(REQUEST): Please copy these records with every "panel" swapped for "menu", changing nothing else and leaving out the pictures.

###

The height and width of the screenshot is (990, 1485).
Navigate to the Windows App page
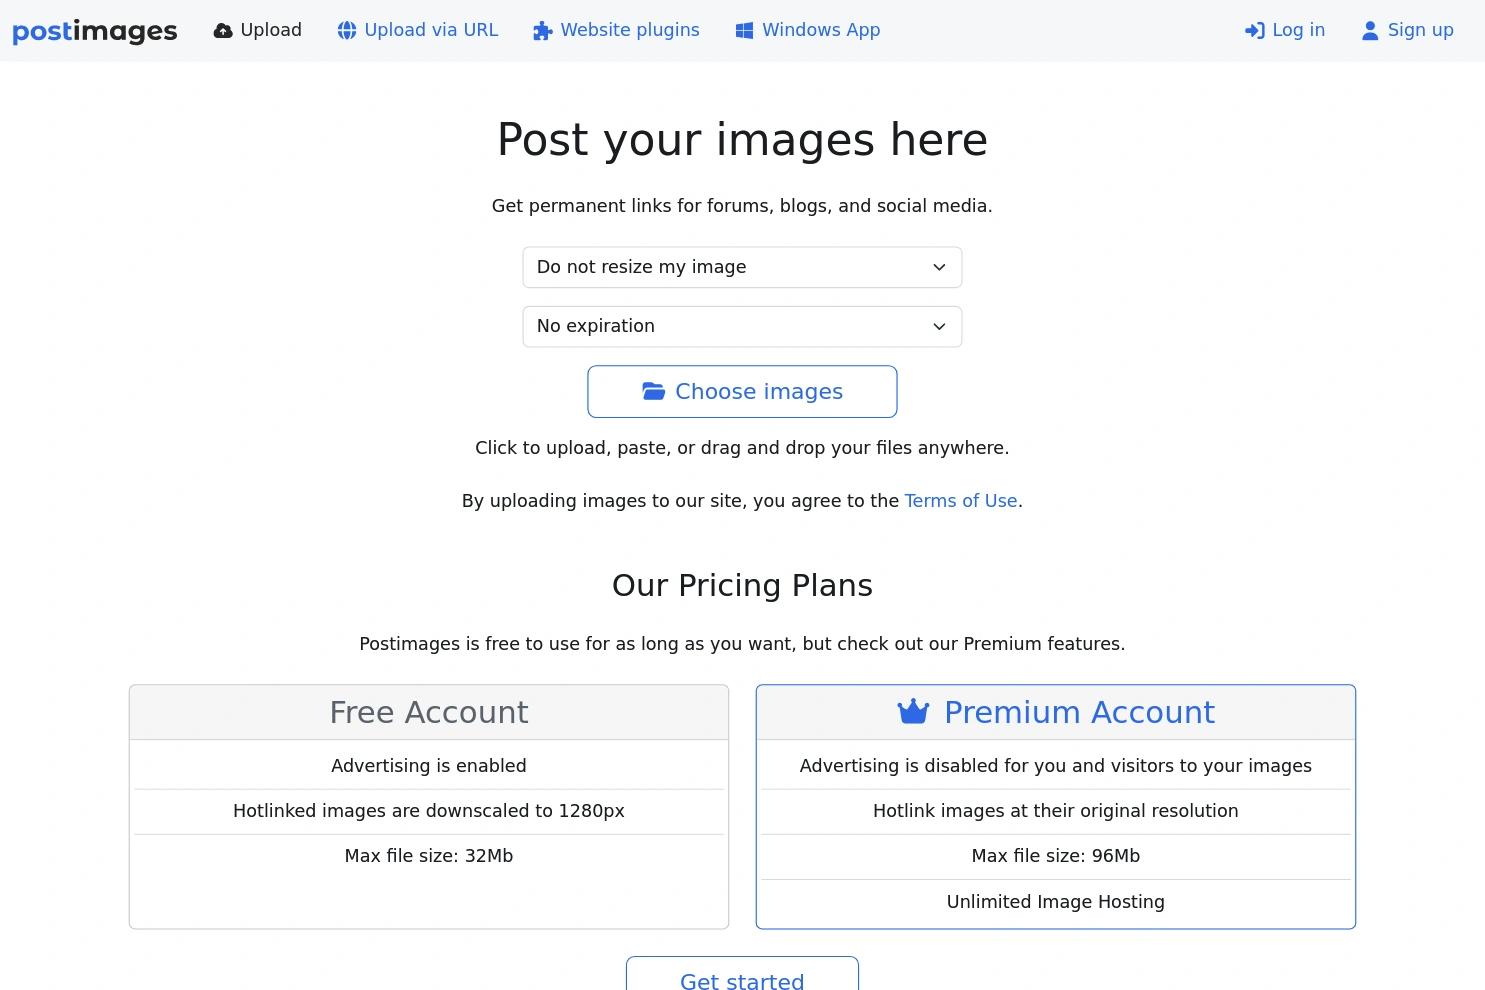[820, 30]
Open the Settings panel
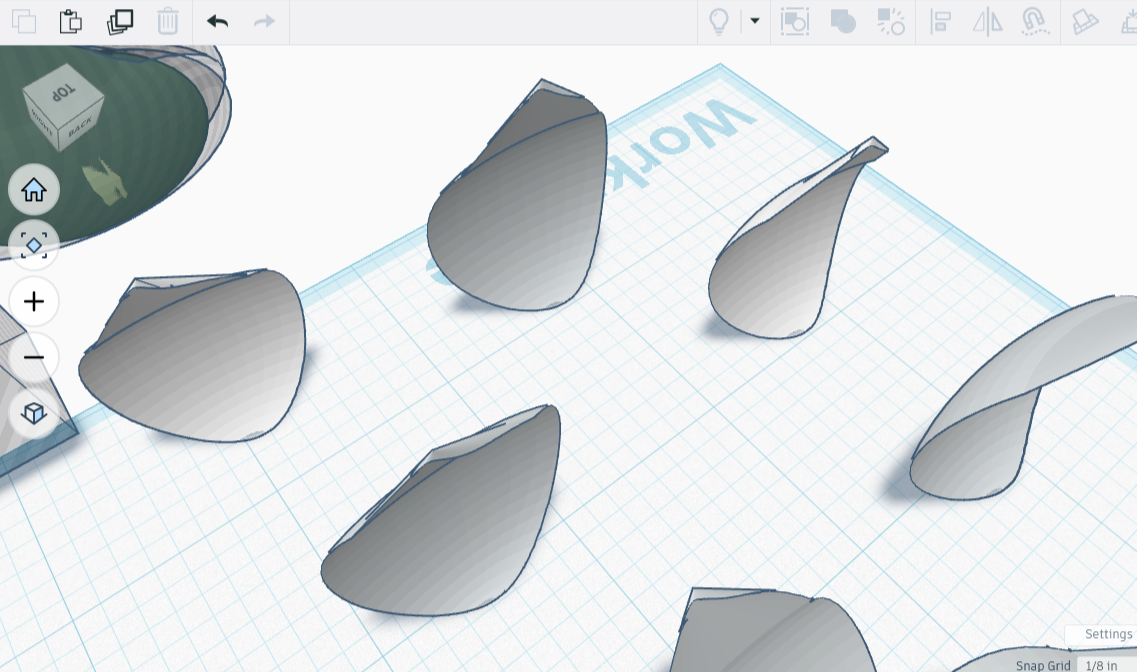This screenshot has height=672, width=1137. tap(1108, 634)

###

(WORKED SOLUTION):
The height and width of the screenshot is (990, 1485).
Navigate to the Windows App page
[820, 30]
Open the Settings menu
This screenshot has height=672, width=1137. tap(1108, 634)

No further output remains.